*TRY IT*
A single number is the answer here: how many lines below include "user"?

*EXERCISE MATERIALS*
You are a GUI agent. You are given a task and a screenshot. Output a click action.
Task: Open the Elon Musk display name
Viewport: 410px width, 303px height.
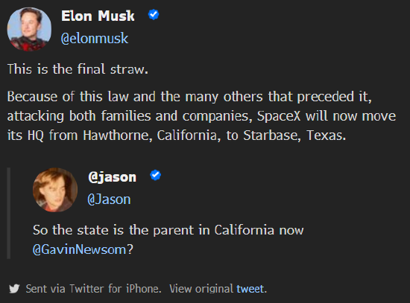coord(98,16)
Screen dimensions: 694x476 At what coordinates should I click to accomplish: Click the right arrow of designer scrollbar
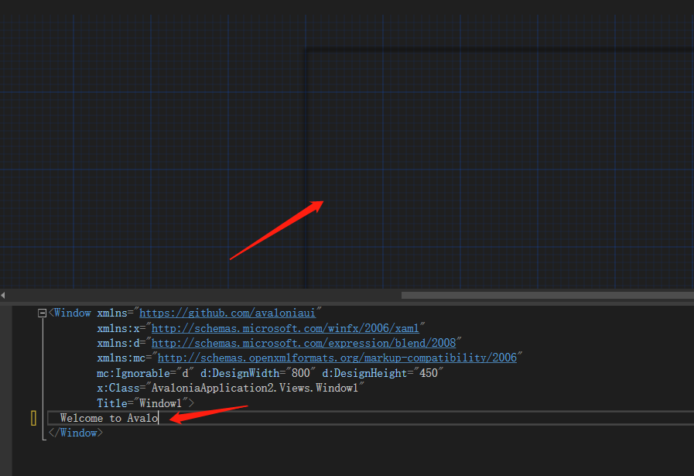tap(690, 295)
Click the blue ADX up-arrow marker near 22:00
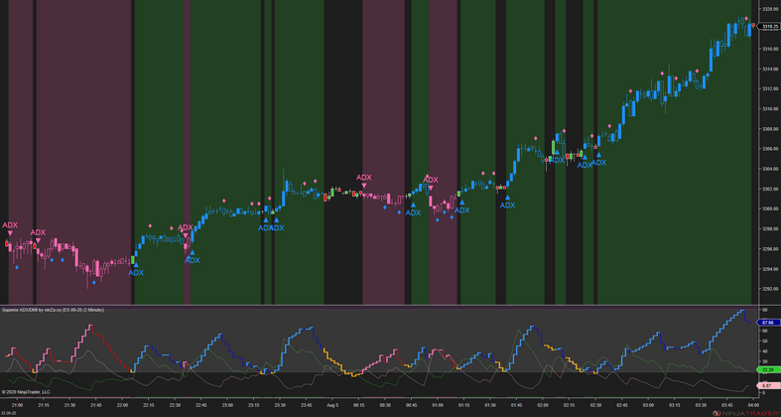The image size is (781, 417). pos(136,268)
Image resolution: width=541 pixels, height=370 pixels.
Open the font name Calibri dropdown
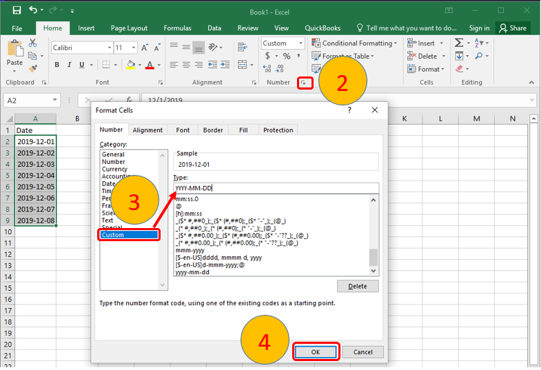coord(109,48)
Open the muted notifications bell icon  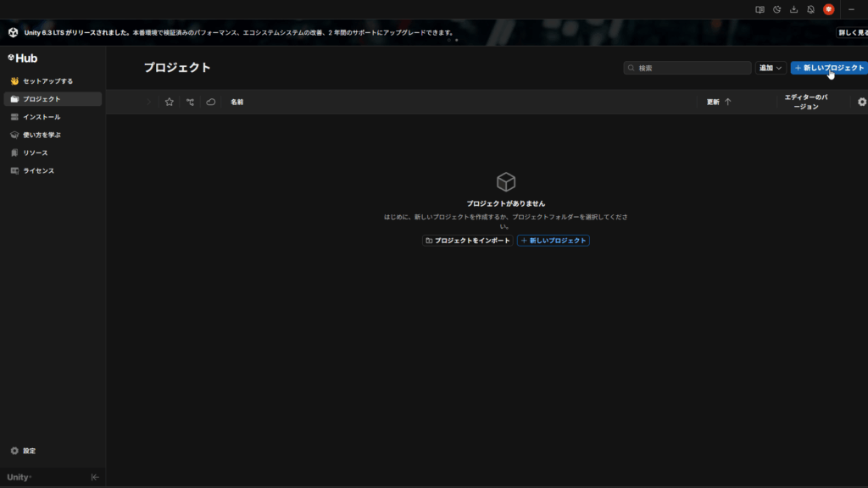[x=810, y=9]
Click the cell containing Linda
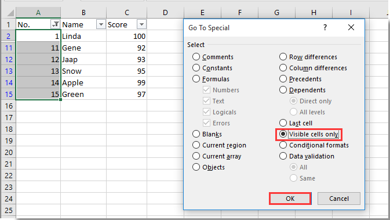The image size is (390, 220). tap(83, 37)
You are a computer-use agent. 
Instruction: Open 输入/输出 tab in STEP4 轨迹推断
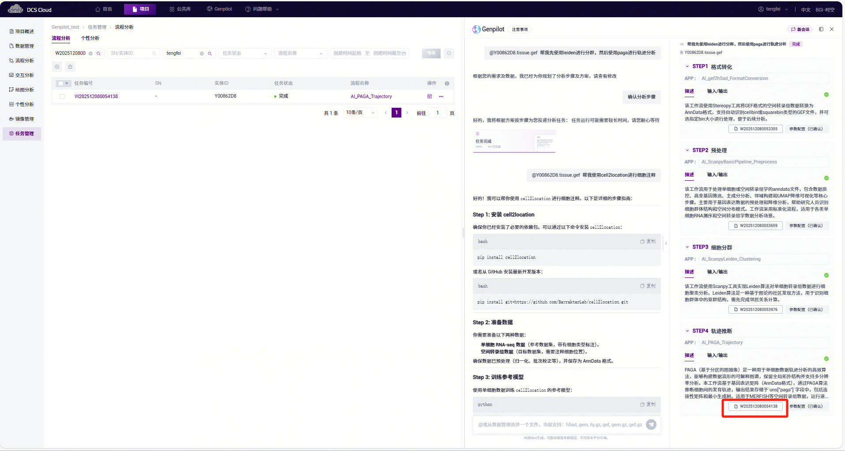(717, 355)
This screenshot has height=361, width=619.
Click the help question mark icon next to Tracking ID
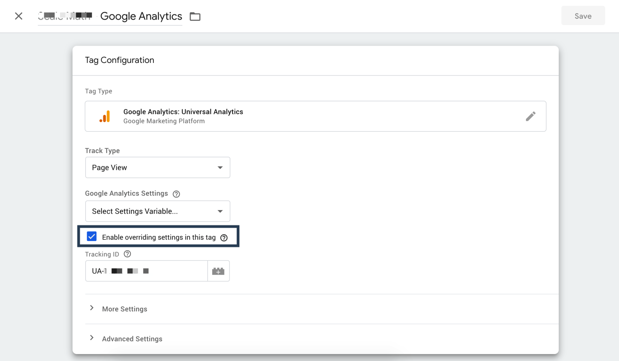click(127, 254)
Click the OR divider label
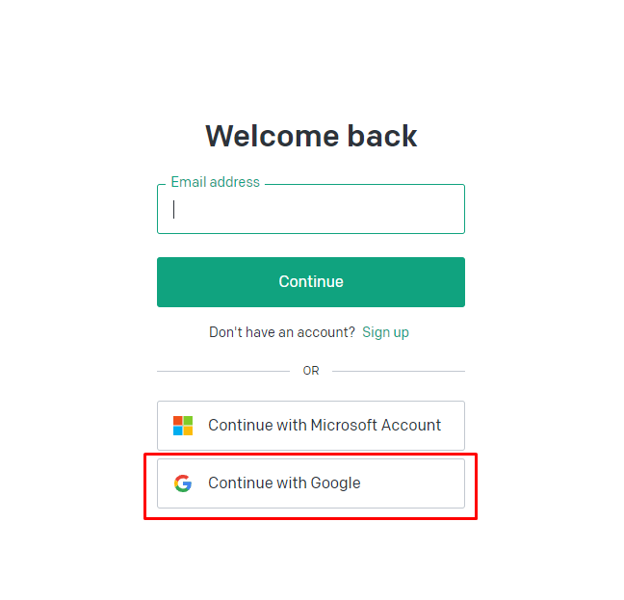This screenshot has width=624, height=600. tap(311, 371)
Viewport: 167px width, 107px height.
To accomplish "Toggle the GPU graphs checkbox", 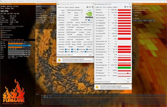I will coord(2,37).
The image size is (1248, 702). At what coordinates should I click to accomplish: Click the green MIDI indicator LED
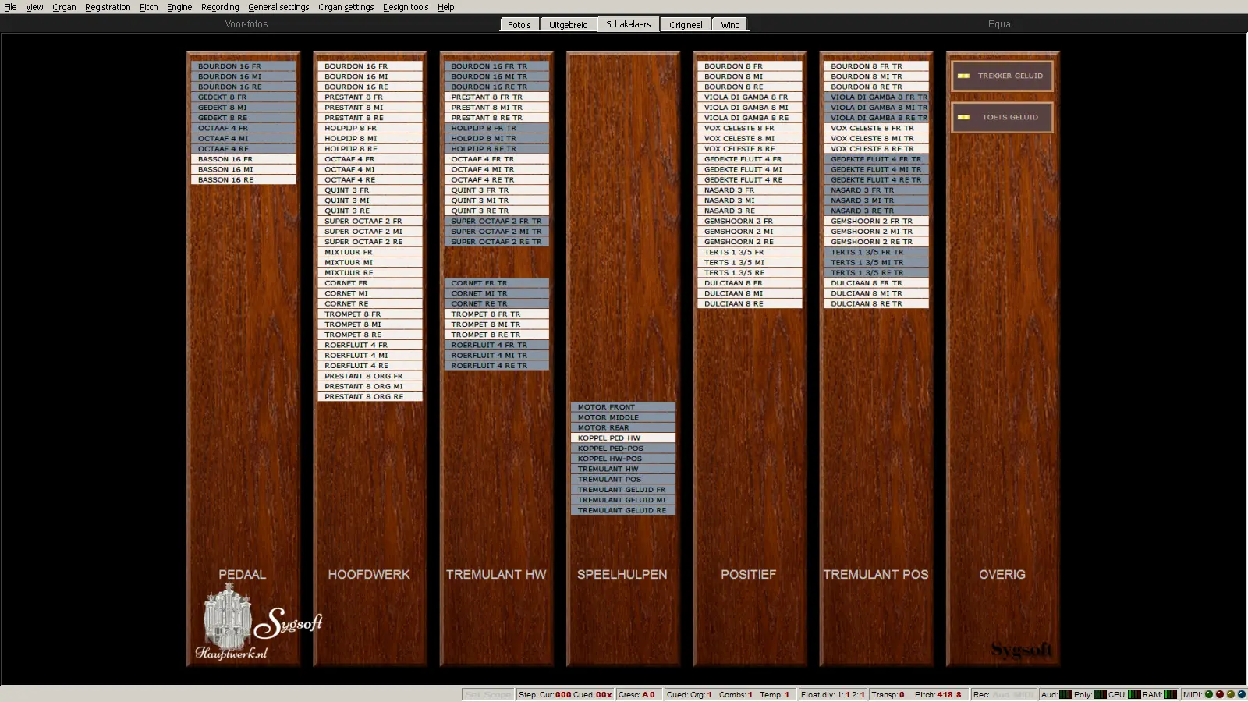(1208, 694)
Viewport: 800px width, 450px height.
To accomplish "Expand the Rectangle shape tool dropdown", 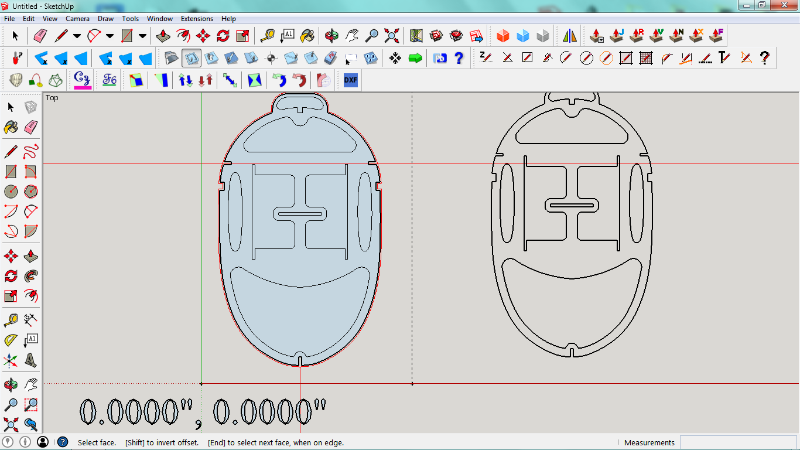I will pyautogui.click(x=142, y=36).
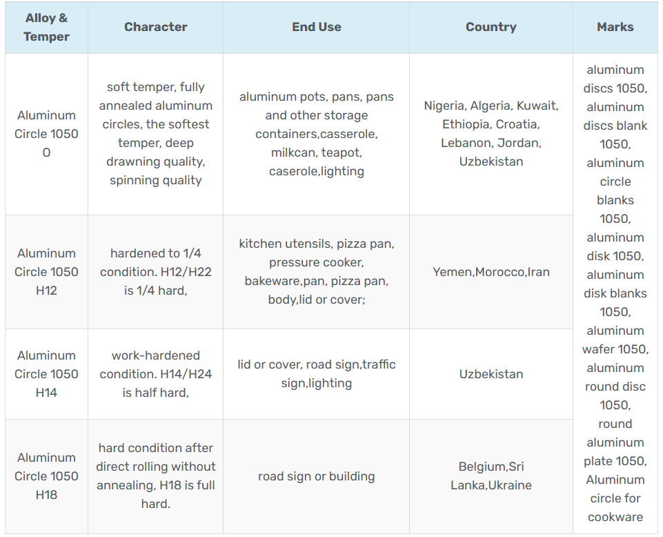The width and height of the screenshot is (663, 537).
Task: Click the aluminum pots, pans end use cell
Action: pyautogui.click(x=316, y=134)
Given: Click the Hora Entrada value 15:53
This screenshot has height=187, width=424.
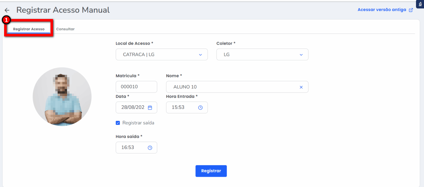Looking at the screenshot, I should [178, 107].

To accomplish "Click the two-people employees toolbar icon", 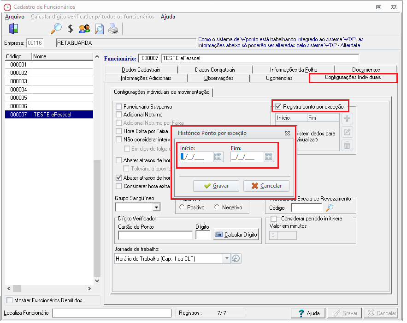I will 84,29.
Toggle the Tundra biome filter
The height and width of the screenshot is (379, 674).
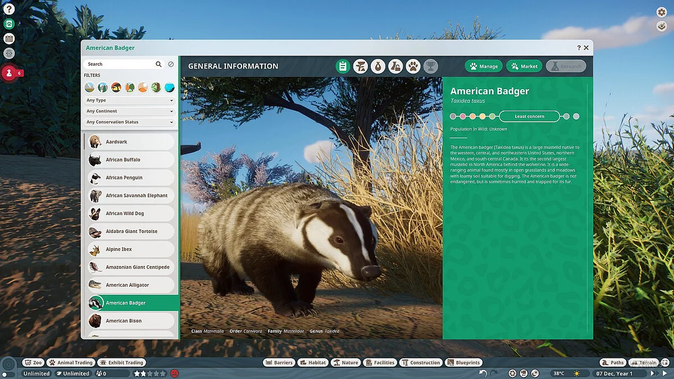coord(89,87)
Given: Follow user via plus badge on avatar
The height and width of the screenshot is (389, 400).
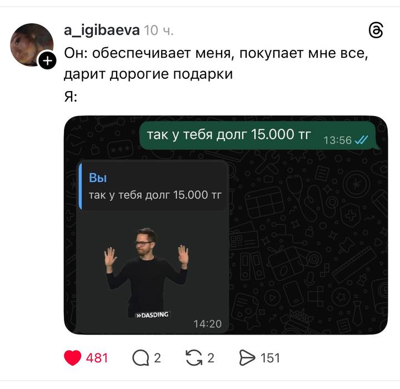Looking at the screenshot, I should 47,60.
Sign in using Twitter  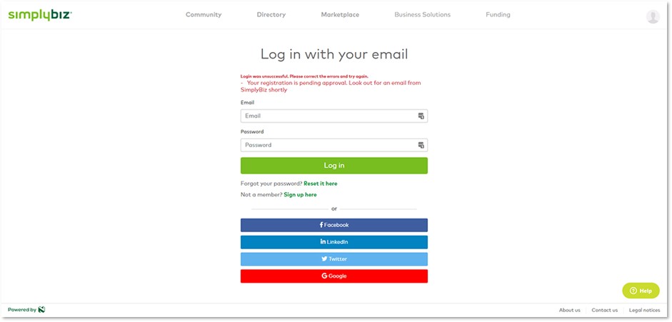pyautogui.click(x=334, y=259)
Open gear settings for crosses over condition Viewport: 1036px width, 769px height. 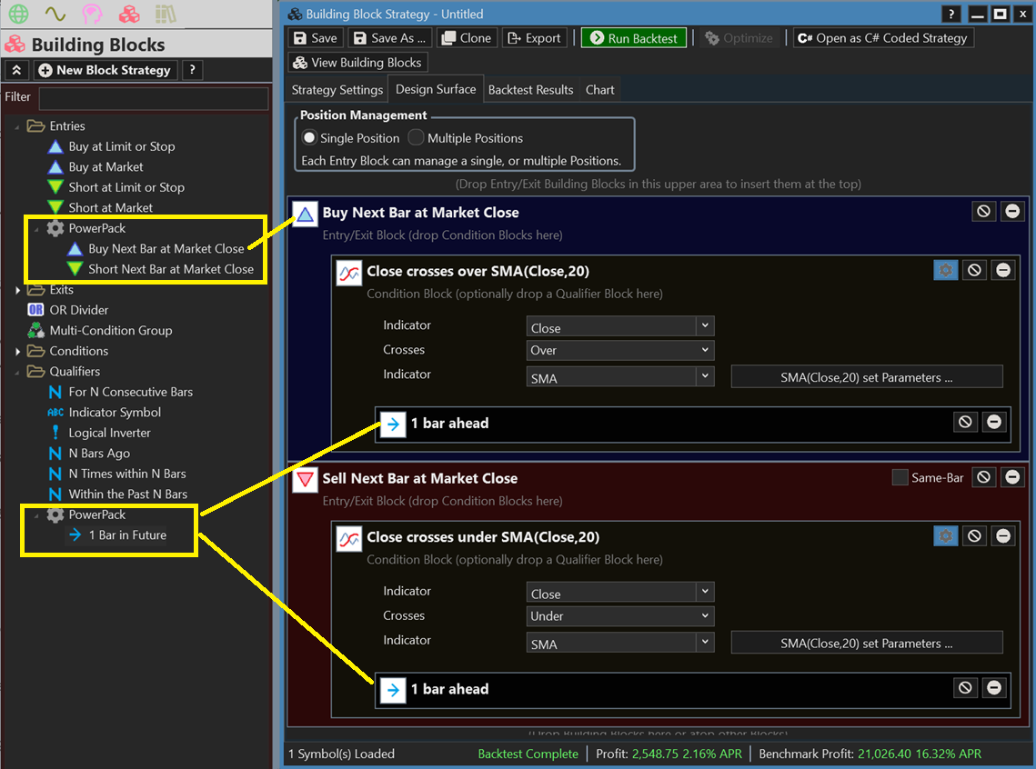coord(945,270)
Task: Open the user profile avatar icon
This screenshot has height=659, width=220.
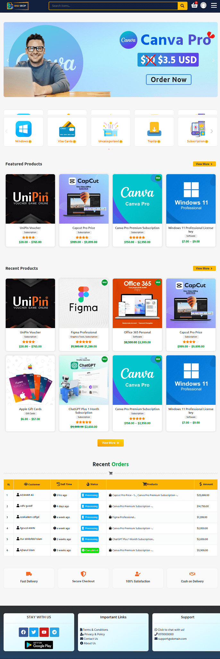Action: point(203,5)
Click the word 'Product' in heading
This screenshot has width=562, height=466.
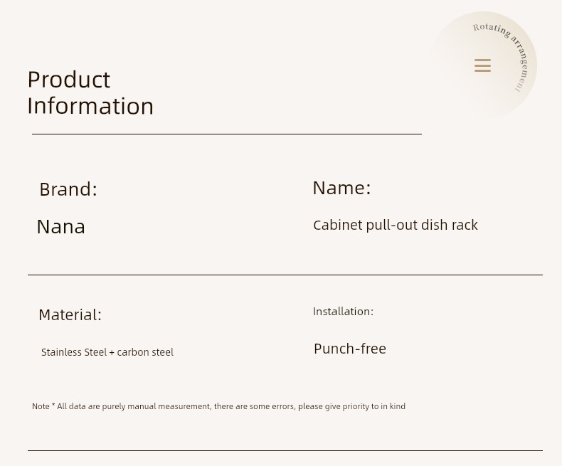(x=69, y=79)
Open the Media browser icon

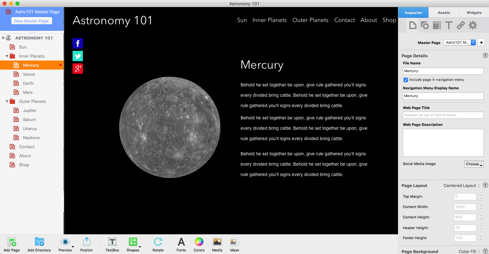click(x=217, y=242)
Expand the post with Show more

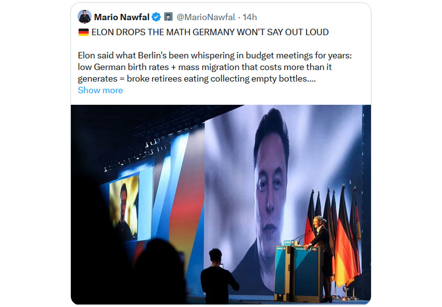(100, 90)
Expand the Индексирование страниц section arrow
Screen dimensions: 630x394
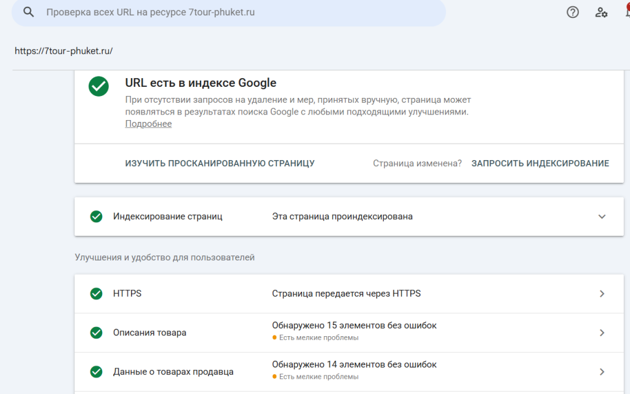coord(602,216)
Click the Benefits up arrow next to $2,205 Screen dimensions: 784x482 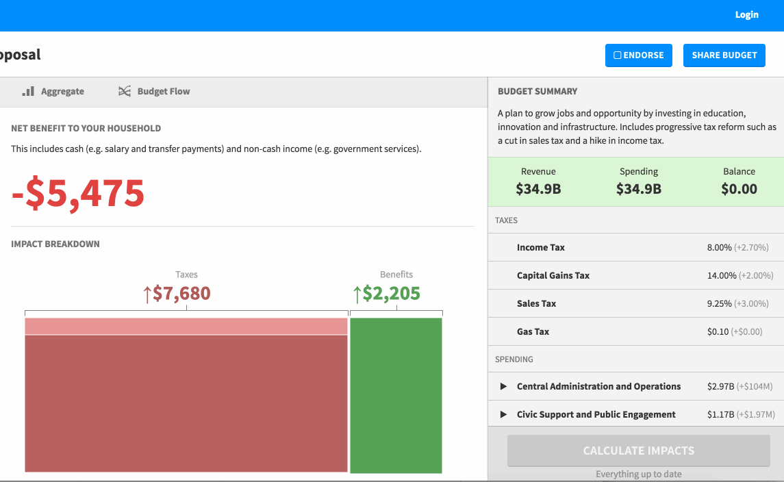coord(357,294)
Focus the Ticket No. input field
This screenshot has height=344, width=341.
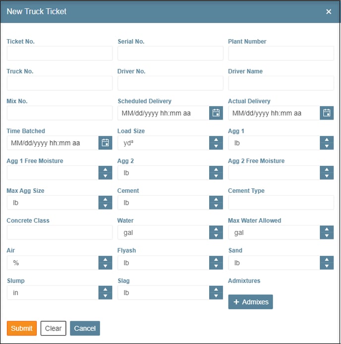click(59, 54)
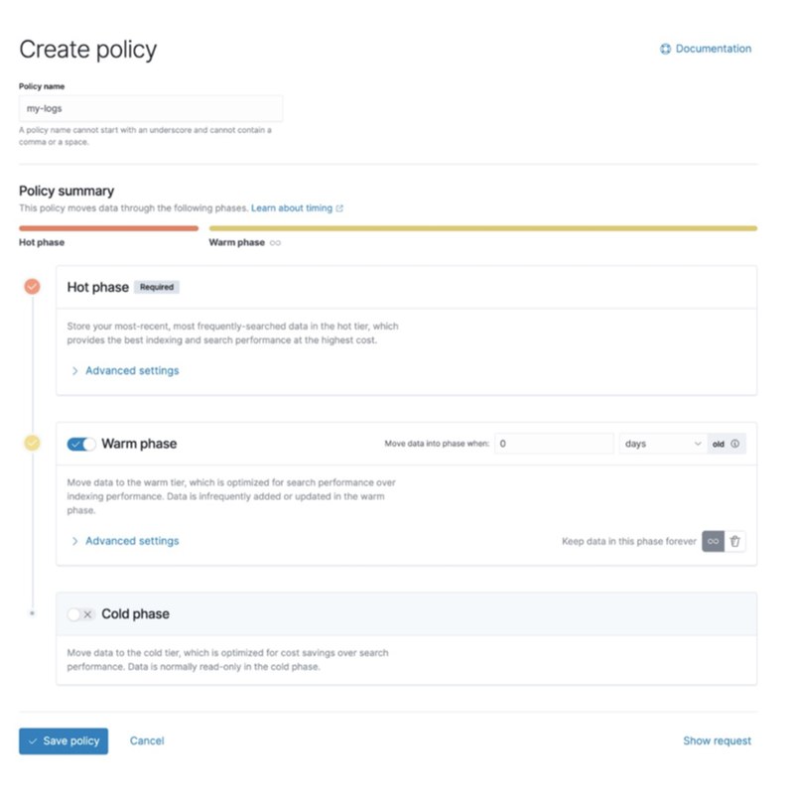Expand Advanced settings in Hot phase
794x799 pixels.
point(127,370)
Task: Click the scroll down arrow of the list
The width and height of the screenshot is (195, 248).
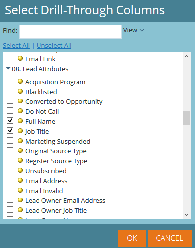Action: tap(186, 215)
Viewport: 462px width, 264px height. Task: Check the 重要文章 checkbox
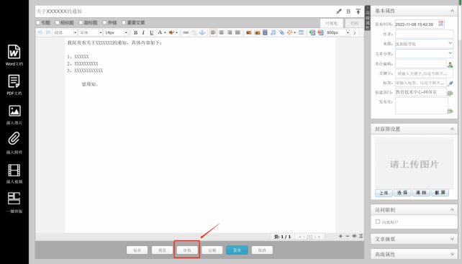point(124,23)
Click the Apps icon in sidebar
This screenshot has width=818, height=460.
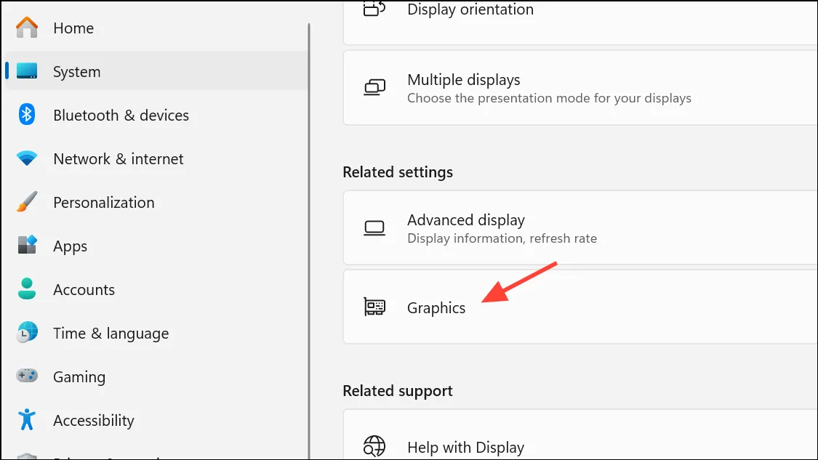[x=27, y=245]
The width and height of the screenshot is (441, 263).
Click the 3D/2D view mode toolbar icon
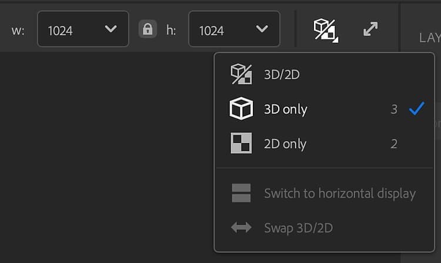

*SOLUTION TO THIS EXERCISE*
2